By the early 1800s, human investigation had revealed the most amazing fit between the various life forms and their environments. It was thought to be clear proof that God had designed the world to be perfectly suited for the life it contained. But in 1859, Darwin turned this thinking on its head by presenting his observations that life forms can change with each successive generation to adapt to their surroundings. This idea of natural selection led to the theory of evolution and the belief that the planet and its environment are largely accidental and that life forms evolve by random trial and error—mostly error—to fit whatever niches are available. According to Darwin, the ability to evolve is hardwired into organisms because of an error-prone copying mechanism in the cellular machinery. While some conservative Christian groups continue to believe in “Intelligent Design,” the consensus in the scientific community is that what was once thought of as evidence of the perfection of God is actually imperfect engineering on the molecular level.

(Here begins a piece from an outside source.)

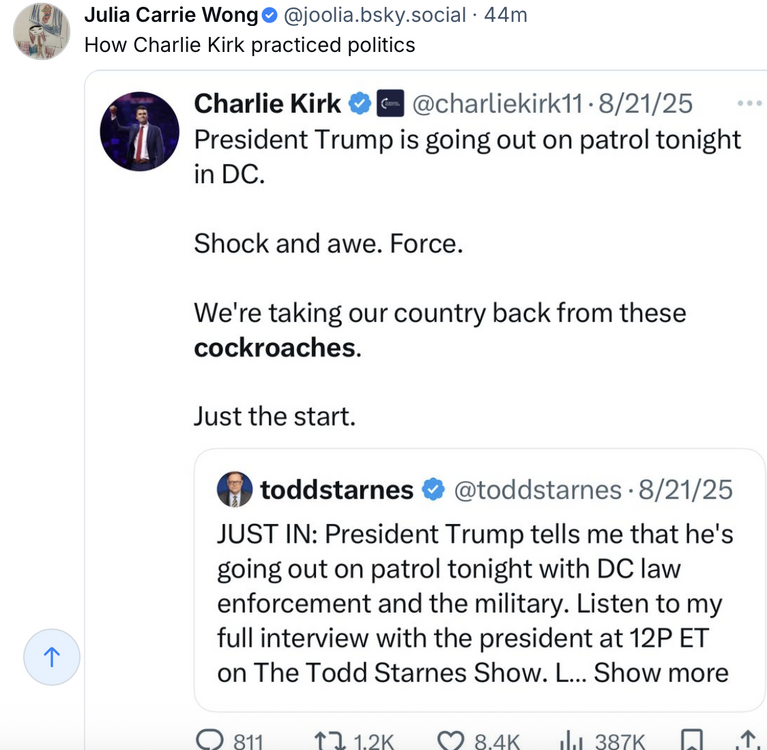Click toddstarnes' small profile avatar
The width and height of the screenshot is (767, 750).
[234, 489]
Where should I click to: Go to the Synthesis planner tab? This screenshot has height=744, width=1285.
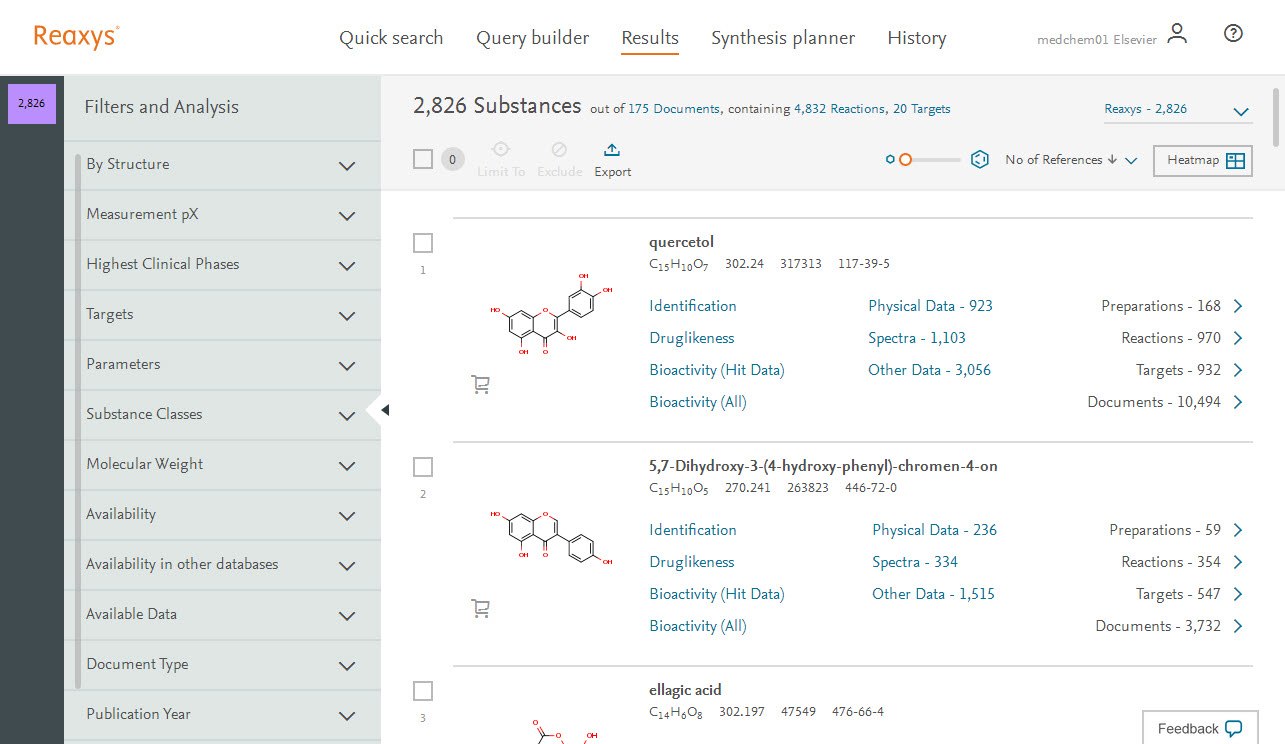(x=782, y=38)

So, could the same be true of the Universe at large—that the fine tuning we see around us is the result of some form of cosmic evolution? This is where the multiverse comes in; if the M-theory landscape is correct (see Are There Alternative Universes?), then every possible universe with every possible combination of physical constants is tried out, because there is an infinite number of universes. Inevitably there will be at least one where human life is possible, however finely tuned we need the laws of physics to be. With this view, there is nothing special about our Universe: we just happen to have evolved in the one best suited to the development of our life form; and so there is no cosmological need for God.

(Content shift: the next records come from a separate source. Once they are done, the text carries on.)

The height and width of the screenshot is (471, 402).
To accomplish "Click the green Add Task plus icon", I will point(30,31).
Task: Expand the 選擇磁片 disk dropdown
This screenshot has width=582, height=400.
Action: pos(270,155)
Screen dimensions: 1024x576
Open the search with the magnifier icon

“The impression of design is overwhelming.”

PAUL DAVIES CONTEMPORARY COSMOLOGIST

The surprising Universe

There is a caveat to keep in mind when discussing fine tuning and its possible implications—do we perceive that our Universe is fine-tuned for the development of life simply because we lack the imagination to envisage other possibilities? The Universe constantly takes us by surprise, presenting us with wonders that we have neither the wit nor the experience to anticipate. An excellent case in point is the detection of planets around other stars. Astronomers had assumed that the distribution of planets would follow the familiar one of our Solar System: rocky planets close to the Sun and gas giants further out. One team was even collecting data but not analyzing it because they were certain that they would need a decade of observations in order to see Jupiter-like planets in their long orbits. In fact, the first detected planets were indeed Jupiter-sized, but orbiting closer to their star than any planet orbits the Sun. The discovery took astronomers completely by surprise, revealing something that they had thought impossible. Could it be that other, previously unthought-of, or discounted, routes to life would be available with other constants of nature? Until we can define what life is (see Are We Made From Stardust?), and thus have a concrete rule for what is and is not alive, the discussion of whether we live in a finely tuned Universe is perhaps premature.

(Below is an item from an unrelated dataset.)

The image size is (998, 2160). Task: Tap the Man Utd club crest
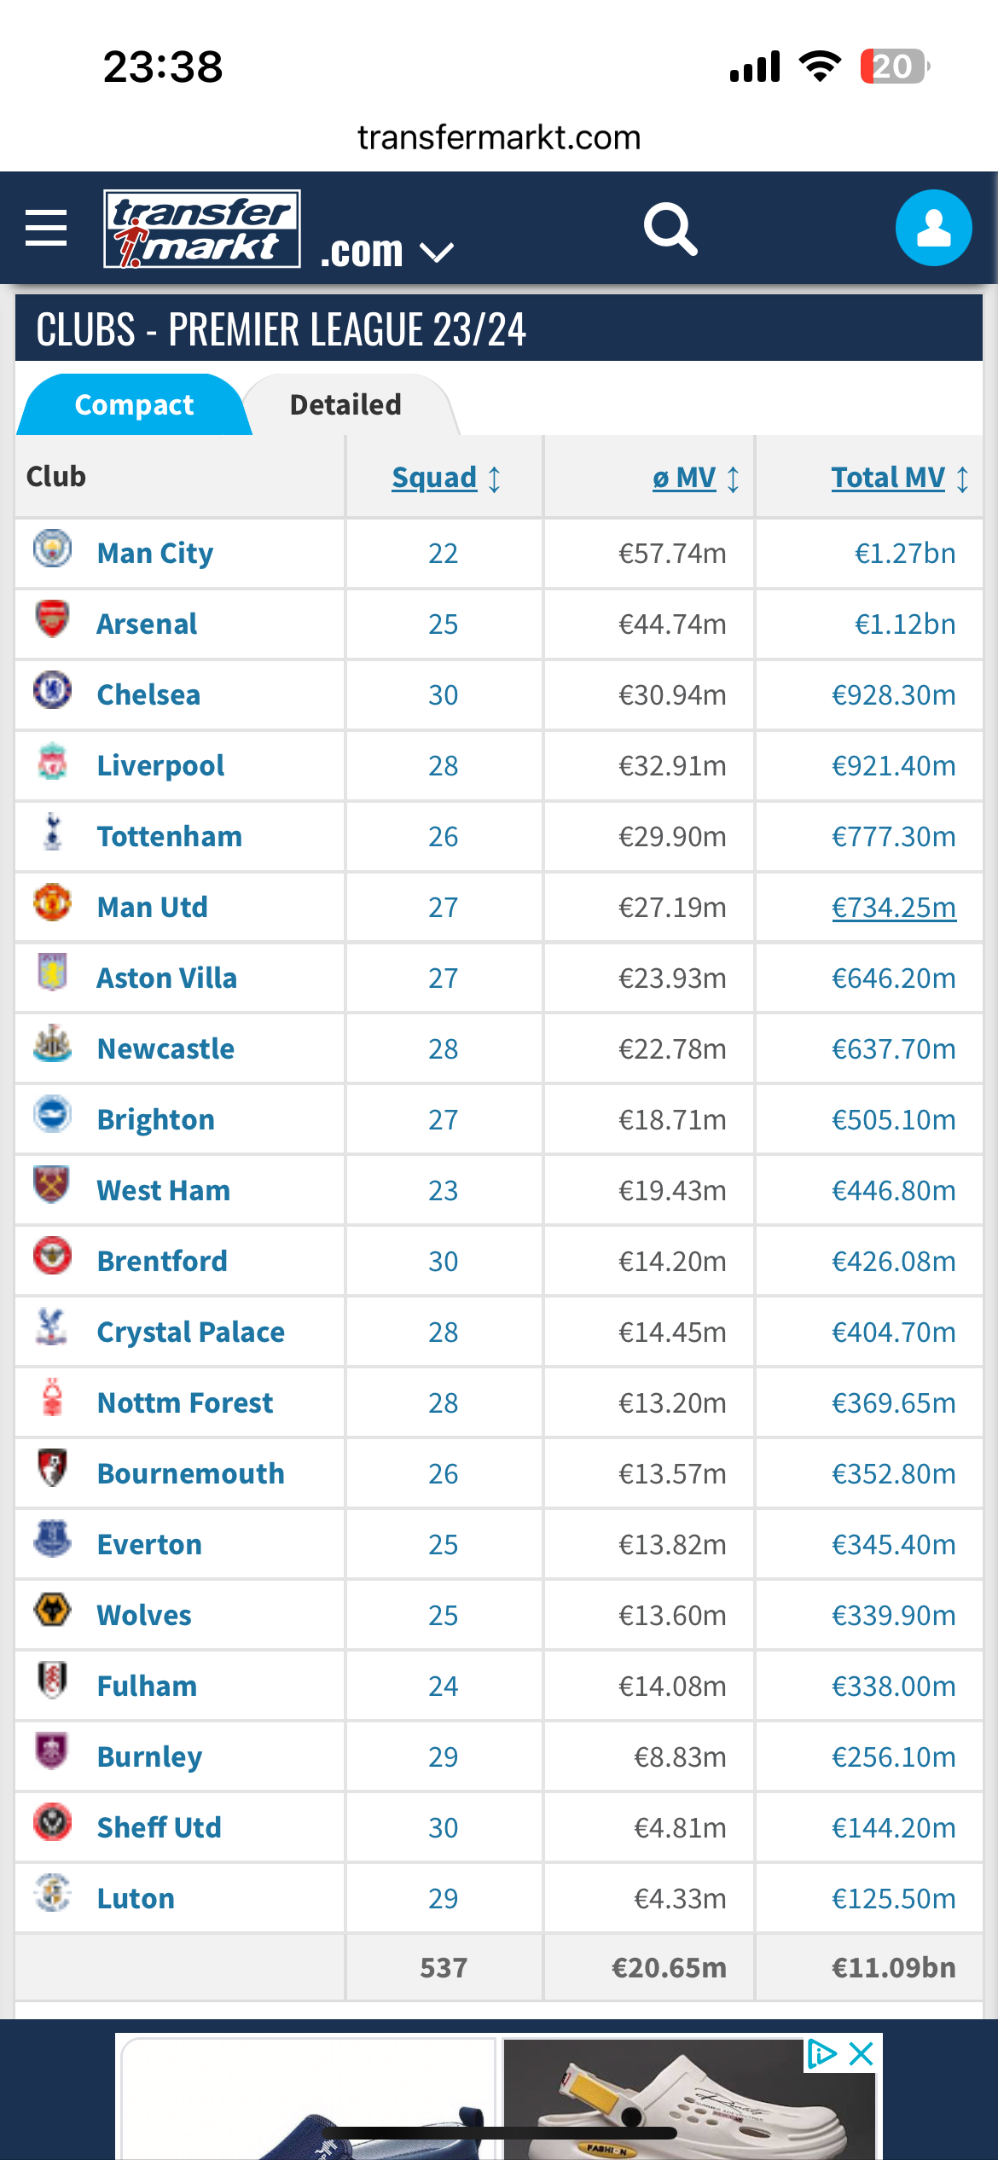pyautogui.click(x=52, y=902)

“The treasures hidden in the Heavens are so rich that the human mind shall never be lacking in fresh nourishment.”

JOHANNES KEPLER 17TH CENTURY ASTRONOMER

Much that we can see and study remains unexplained. The closer we look at the Universe, certainly the more we understand; yet, at the same time, the more mysteries and the more wonder we uncover. Perhaps this will be the pattern of physics forever and there will never be a theory of everything, just an infinite succession of finer and finer details. Or perhaps the final all-embracing theory is just around the corner. Either way, we can be fascinated by cosmology for the journey of discovery that it epitomizes, as well as for the ultimate answers to the big questions that it may deliver.